# [Activities]
[1] In the text about poverty in Central America, why does Manuel Acosta Bonilla call the 1980s a lost decade? Answer in one to three sentences.
[2] In the text about poverty in Central America, rewrite the stretch from "MANAGUA, Nicaragua -- The" through "misguided U.S. policies.", changing "scholarship" to "grant".

*** Given text Section Begins ***

MANAGUA, Nicaragua -- The prostitutes stalking the streets that ring the volcanic hills and craters of this gritty capital are young -- very young. Some have barely reached their teens. Some say they are selling sex to feed their starving siblings. Some say they were sent to this job by their unemployed, single mothers.
"I try to help them," says the Rev. Xabier Gorostiaga, rector of the Jesuit University of Central America. "I tell them I can give them a scholarship to the university. But they say, 'I already have a scholarship to the university. A scholarship, I can't eat.' "
The prostitutes of Managua -- like the street urchins of Tegucigalpa, Honduras, and the trash-dump dwellers of San Salvador -- are only symptoms of an increasingly visible poverty in Central America, made worse by a decade of war, corruption, misspent American aid and, critics say, misguided U.S. policies.
"In reality, the majority of [American] aid was wasted in the
military field," Honduran government adviser Manuel Acosta Bonilla says of the billions of dollars spent in Honduras and in much of Central America. "It produced nothing. It did nothing to help development. The decade of the 1980s was one huge step backward, economically and socially. It was a lost decade."
As Central America slips from its place of prominence on the United States' policy agenda, the region -- with notable exceptions -- is also sliding deeper into poverty and social inequity. Despite substantial progress in achieving political democracy in Central America, millions of the region's people do not have potable water, health care or enough food to ward off hunger and disease.

*** Given text Section Ends ***
*** Stored data Section Begins ***

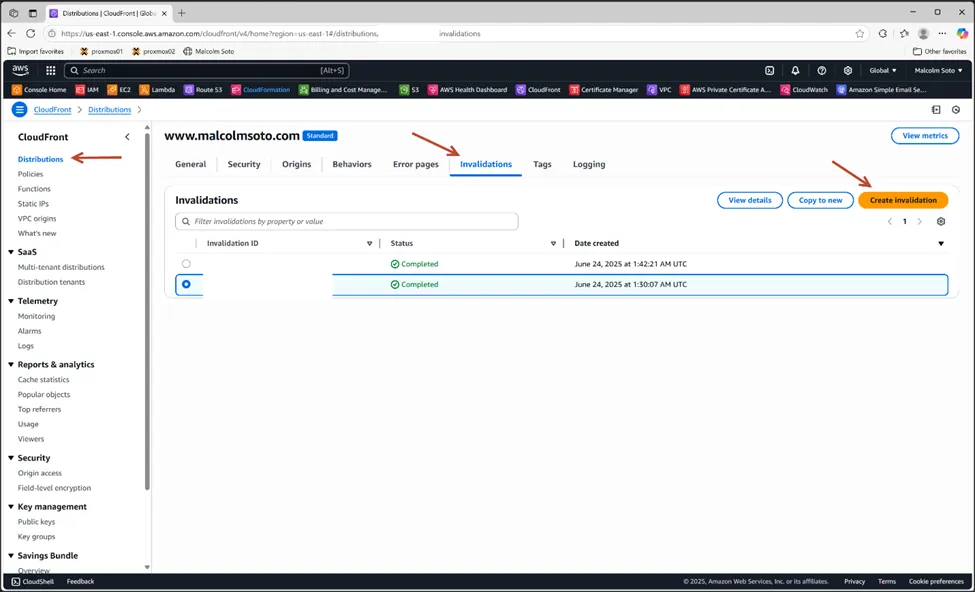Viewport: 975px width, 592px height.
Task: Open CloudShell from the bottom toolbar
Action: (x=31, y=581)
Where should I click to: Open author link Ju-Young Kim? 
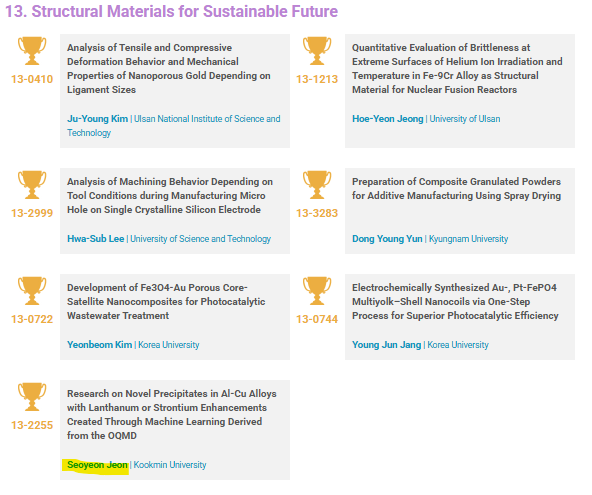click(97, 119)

*** Stored data Section Ends ***

# [Results of the exercise]
[1] He says most American aid was wasted in the military field and did nothing to help development. That made the decade one huge step backward, economically and socially.

[2]
MANAGUA, Nicaragua -- The prostitutes stalking the streets that ring the volcanic hills and craters of this gritty capital are young -- very young. Some have barely reached their teens. Some say they are selling sex to feed their starving siblings. Some say they were sent to this job by their unemployed, single mothers.
"I try to help them," says the Rev. Xabier Gorostiaga, rector of the Jesuit University of Central America. "I tell them I can give them a grant to the university. But they say, 'I already have a grant to the university. A grant, I can't eat.' "
The prostitutes of Managua -- like the street urchins of Tegucigalpa, Honduras, and the trash-dump dwellers of San Salvador -- are only symptoms of an increasingly visible poverty in Central America, made worse by a decade of war, corruption, misspent American aid and, critics say, misguided U.S. policies.